* [TAREA]
En el texto sobre Pitágoras y las habas, que aparece más abajo, enumera a todos los autores que, según se dice, opinan que la sabiduría de Pitágoras provenía de los druidas de la Galia.

* [TEXTO]
####################
Pitágoras y las habas

Si hay un filósofo sin desperdicio en la antigua Grecia ese es Pitágoras de Samos que, además de su famoso Teorema, inventó los números irracionales y, según algunos, esos rumiantes domésticos llamados cabras. Aunque a decir verdad su sabiduría podía provenir de Babilonia o, como opinan Sículo, Timágenes, Diodoro, Hipólito y Clemente de Alejandría, de los druidas de la Galia. Nunca lo reconoció sin embargo, quizá porque opinara que el comienzo de la sabiduría estribaba en el silencio, de lo que muchos deberían tomar nota.
Por la gracia de Hermes gozó Pitágoras de una memoria imperecedera. Afirmaba haberse reencarnado hasta siete veces y vivido en otros tantos cuerpos tras concluir las trasmigraciones de su alma, así lo dictó Luciano de Samosata en el siglo II quien escribió de él largo y templado. Entre otras vidas recordaba haber sido Etálides y luego Euforbo, un guerrero de la guerra de Troya «que recibió en el pecho el hierro penetrante de la pesada lanza de Menelao». Luego fue Hermótido y después un pescador llamado Pirros y algún animal entre medias (quizá en un asno como Lucio). Las cosas llegaron a un punto en que no se sabía si tratar a Pitágoras de semidiós o, como insinuó Aristóteles, de embustero irremediable.
Cambiando de tema y haciéndole caso al título que nos ocupa diremos que siempre han tenido mala reputación las habas. La diosa Ceres las excluyó de entre los ricos productos de la agricultura, aunque Diógenes Laercio comenta que el discípulo de Platón escribió un entusiasta tratado sobre ellas.
####################
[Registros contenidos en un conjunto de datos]

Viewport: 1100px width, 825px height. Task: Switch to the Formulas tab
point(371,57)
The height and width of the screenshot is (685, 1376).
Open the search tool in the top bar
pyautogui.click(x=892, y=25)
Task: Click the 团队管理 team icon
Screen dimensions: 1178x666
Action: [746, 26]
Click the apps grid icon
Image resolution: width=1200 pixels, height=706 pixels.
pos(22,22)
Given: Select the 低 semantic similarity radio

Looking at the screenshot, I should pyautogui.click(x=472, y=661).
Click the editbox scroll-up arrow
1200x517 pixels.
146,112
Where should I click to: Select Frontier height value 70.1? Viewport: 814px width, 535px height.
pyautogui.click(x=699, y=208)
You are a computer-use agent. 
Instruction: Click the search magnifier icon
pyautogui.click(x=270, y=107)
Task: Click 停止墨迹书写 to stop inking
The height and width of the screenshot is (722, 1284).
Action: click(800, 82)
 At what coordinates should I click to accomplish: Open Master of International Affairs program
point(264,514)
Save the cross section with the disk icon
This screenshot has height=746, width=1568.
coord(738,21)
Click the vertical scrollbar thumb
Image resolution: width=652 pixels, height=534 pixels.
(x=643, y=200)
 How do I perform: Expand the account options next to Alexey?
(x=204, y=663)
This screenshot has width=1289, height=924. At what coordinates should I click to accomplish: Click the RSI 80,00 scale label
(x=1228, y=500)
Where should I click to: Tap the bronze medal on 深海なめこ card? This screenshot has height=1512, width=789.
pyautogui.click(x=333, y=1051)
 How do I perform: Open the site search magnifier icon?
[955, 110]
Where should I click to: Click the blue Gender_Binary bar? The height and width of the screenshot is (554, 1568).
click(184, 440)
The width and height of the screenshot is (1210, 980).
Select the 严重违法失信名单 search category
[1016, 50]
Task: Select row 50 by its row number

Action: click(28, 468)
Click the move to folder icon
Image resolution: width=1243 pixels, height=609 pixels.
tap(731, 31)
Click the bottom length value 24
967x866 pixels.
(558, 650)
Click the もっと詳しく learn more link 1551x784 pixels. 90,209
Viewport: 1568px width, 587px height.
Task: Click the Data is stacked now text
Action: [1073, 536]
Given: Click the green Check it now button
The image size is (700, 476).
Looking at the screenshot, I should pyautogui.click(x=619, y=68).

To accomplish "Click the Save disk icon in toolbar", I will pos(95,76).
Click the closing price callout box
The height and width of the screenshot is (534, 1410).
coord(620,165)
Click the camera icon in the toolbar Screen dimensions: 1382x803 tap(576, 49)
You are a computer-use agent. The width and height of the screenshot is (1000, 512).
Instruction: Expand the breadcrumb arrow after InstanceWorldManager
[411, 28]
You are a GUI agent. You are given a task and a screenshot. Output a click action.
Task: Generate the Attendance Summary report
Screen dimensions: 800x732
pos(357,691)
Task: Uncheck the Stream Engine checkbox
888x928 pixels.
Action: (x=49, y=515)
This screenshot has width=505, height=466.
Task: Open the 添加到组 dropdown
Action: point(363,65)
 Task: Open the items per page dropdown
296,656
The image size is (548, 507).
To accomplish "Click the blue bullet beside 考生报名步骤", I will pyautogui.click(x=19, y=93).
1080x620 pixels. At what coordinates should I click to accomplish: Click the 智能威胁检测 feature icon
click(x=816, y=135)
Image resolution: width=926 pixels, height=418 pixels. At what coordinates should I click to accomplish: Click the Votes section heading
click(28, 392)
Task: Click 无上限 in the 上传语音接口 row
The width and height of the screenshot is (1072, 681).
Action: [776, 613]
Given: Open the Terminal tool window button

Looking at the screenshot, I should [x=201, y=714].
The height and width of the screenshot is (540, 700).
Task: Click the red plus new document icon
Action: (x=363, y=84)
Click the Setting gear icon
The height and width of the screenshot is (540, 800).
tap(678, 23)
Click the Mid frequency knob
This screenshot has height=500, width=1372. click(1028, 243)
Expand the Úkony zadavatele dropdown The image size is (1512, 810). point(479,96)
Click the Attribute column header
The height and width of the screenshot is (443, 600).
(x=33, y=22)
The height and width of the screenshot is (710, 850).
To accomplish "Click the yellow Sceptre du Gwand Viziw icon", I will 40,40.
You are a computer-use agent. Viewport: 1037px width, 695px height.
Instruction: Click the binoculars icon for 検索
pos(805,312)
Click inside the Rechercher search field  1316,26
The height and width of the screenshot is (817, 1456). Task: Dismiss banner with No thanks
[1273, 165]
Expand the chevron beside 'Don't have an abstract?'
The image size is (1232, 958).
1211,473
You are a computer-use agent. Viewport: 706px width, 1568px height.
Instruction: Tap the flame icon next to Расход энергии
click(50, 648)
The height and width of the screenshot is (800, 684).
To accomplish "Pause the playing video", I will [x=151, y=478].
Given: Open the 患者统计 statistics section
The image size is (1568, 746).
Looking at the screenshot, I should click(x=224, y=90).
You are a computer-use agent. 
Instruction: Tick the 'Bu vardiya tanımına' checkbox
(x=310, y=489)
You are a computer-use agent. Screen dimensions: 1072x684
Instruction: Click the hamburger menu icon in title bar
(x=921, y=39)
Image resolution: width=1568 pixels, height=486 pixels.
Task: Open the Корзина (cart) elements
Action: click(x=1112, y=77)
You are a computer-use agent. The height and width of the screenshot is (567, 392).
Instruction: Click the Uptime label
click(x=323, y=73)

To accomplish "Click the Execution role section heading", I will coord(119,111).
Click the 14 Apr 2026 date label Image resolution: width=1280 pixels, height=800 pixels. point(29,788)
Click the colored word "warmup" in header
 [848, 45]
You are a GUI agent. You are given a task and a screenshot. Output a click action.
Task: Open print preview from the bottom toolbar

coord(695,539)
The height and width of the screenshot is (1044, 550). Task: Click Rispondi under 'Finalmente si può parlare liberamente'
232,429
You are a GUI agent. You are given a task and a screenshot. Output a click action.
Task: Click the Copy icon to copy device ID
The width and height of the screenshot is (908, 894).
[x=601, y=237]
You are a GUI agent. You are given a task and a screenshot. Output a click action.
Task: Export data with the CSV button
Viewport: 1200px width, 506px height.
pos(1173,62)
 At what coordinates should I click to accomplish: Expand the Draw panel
####################
* [RESPUESTA]
Sículo, Timágenes, Diodoro, Hipólito y Clemente de Alejandría.